The dragonflies were abundant and amazing, and I finally figured out that they molt out of their nymph stage leaving behind a bug husk. They emerge as a translucent-winged creature before finally gaining their beautiful brilliant color.
On one occasion, while trying to pick some salt grass out of the walkway, I almost grabbed a praying mantis that totally blended into the green mass of grass. I saw quite a few around the house this summer. I could sit and watch them all day. They can actually move pretty quickly at times. I even read a piece in the New York Times claiming that they not only eat other bugs but can attack humming birds, punching through their skulls to eat their brains. They are a formidable bug, perhaps to be both feared and admired.
And don’t get me started on the frogs. It was a good year for frogs here. They were all over our yard. I couldn’t take three steps without having multiple tiny frogs leaping to get out of the way.

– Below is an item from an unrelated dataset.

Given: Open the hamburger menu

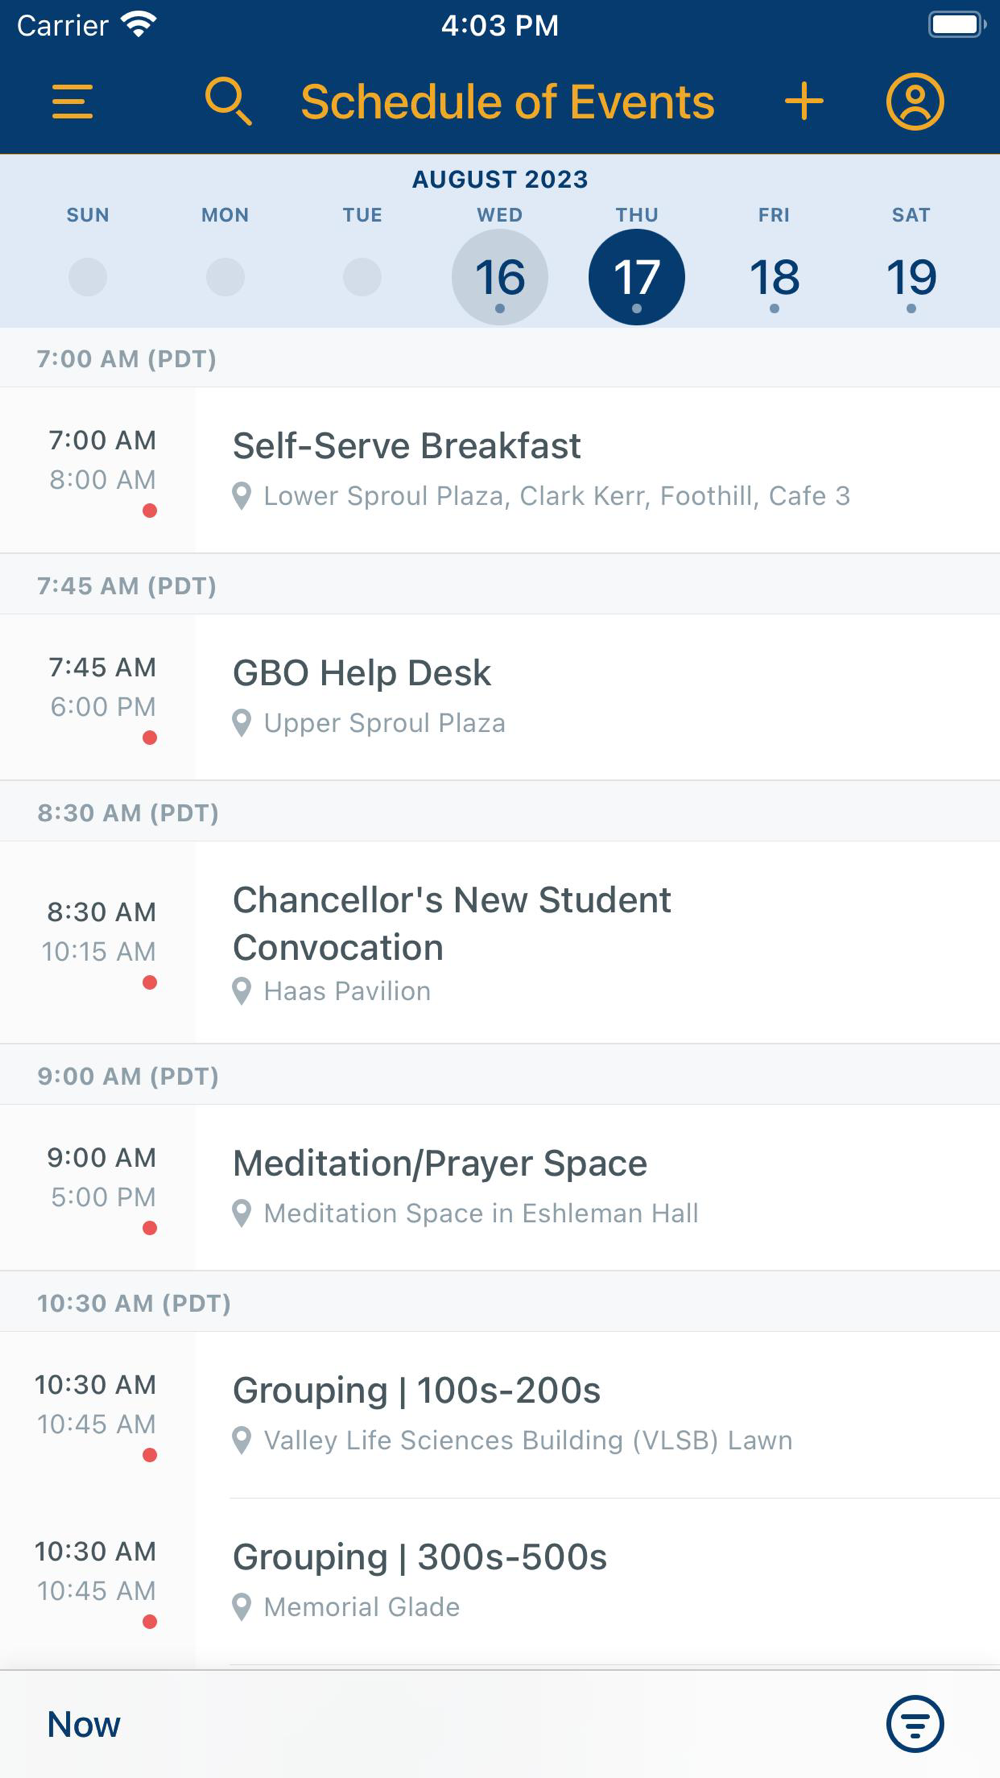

It was almost comical at times. Usually they would congregate on some potted tomato and pepper plants we had sitting in the backyard. They especially liked the bell peppers and would pile up on one another perhaps because the real estate was a bit limited.
Butterflies and moths were in abundance as well. A Swallowtail butterfly and a Blinded Sphinx moth were especially pretty (at least, I think that’s what they are thanks to a quick internet search).
In the past we’ve seen coyotes come into the yard this time of year to feast on olives courtesy of the Russian olive trees. This year however, the raccoons have taken over. We’ve counted no less than seven and frequently see a family of four traipsing around gathering olives on the ground or climbing the trees to get better access.